Failure to Complete and Document Ordered Laboratory Tests
Penalty
Summary
The facility failed to ensure that laboratory tests were completed as ordered and that timely laboratory results were provided for six of eight residents reviewed. For one resident admitted with sepsis, multiple labs were ordered twice weekly to monitor their condition, but there were blank entries in the Medication Administration Record (MAR) for several ordered dates, and only one lab was repeated despite a critical magnesium level. Documentation showed the lab did not notify the facility of continued critical results, and the resident was later returned to the hospital due to ongoing abnormal labs and fragile status. Another resident with urinary incontinence had a physician order for a urinalysis (UA) and culture, but the MAR showed no documentation of collection attempts over several days. Progress notes indicated repeated unsuccessful attempts to obtain the sample, and the resident expressed frustration over the delay, stating the test was ordered due to increased hallucinations.
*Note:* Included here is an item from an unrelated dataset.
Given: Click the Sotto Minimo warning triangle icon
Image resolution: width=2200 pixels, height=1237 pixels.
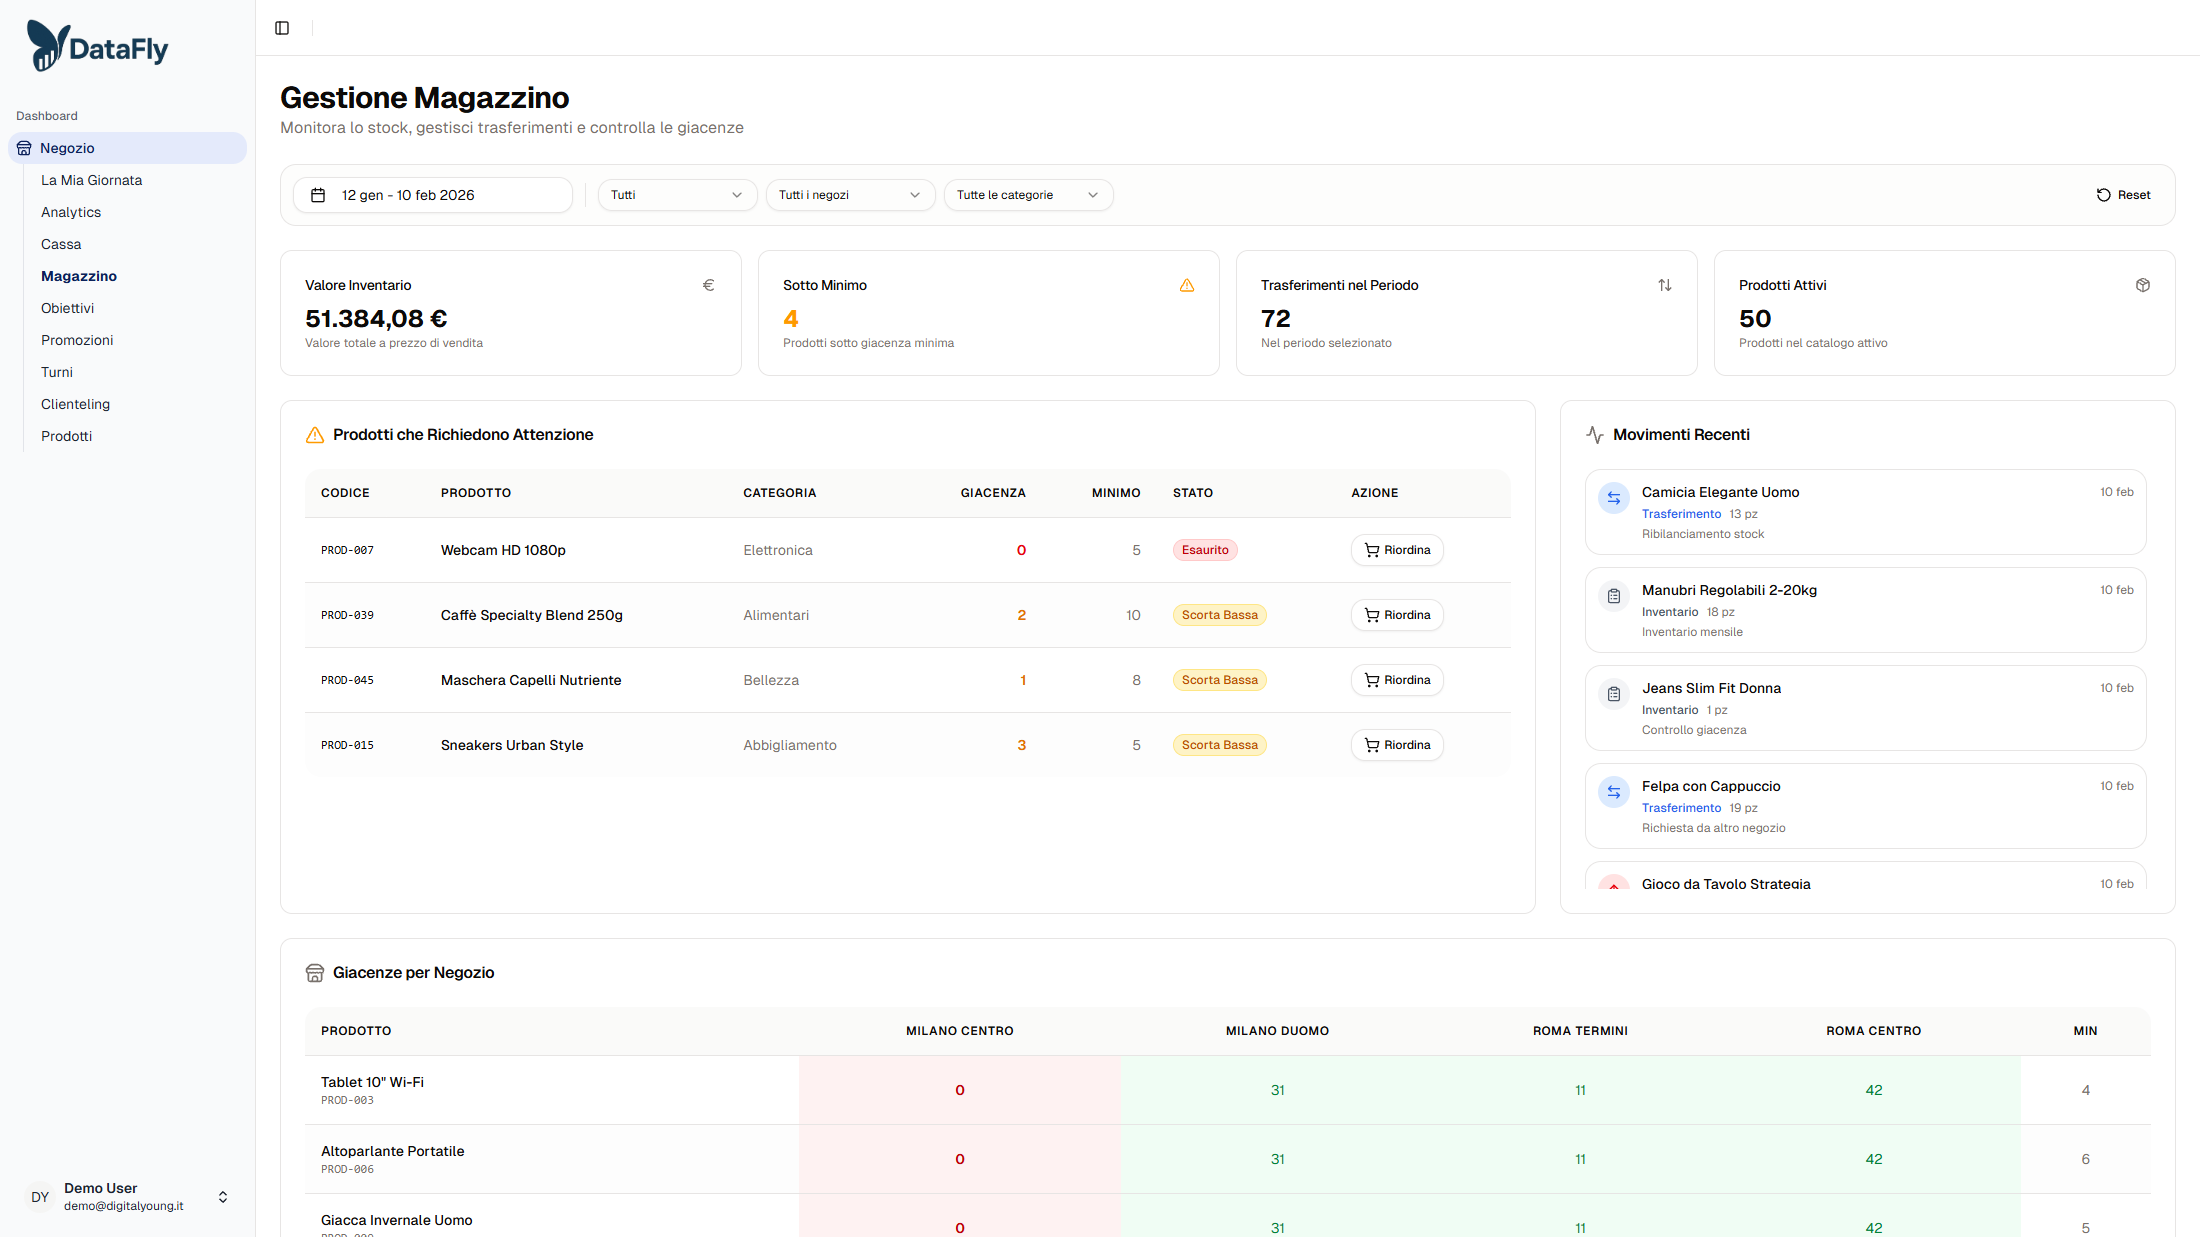Looking at the screenshot, I should coord(1186,286).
For a long-term care resident recently treated for a urinary tract infection, laboratory testing was ordered, but while the record showed the labs were drawn, there were no results or further information documented. Additional residents had laboratory orders that were not completed or documented, including one who was discharged without the required labs being drawn and another with no indication that ordered labs were obtained or processed. Staff interviews revealed confusion and gaps in the lab ordering, collection, and result reporting processes, including issues with documentation, communication with the lab, and lack of a formal lab policy. The Director of Nursing confirmed the absence of a lab policy and acknowledged the need for documentation and follow-up when abnormal labs are received.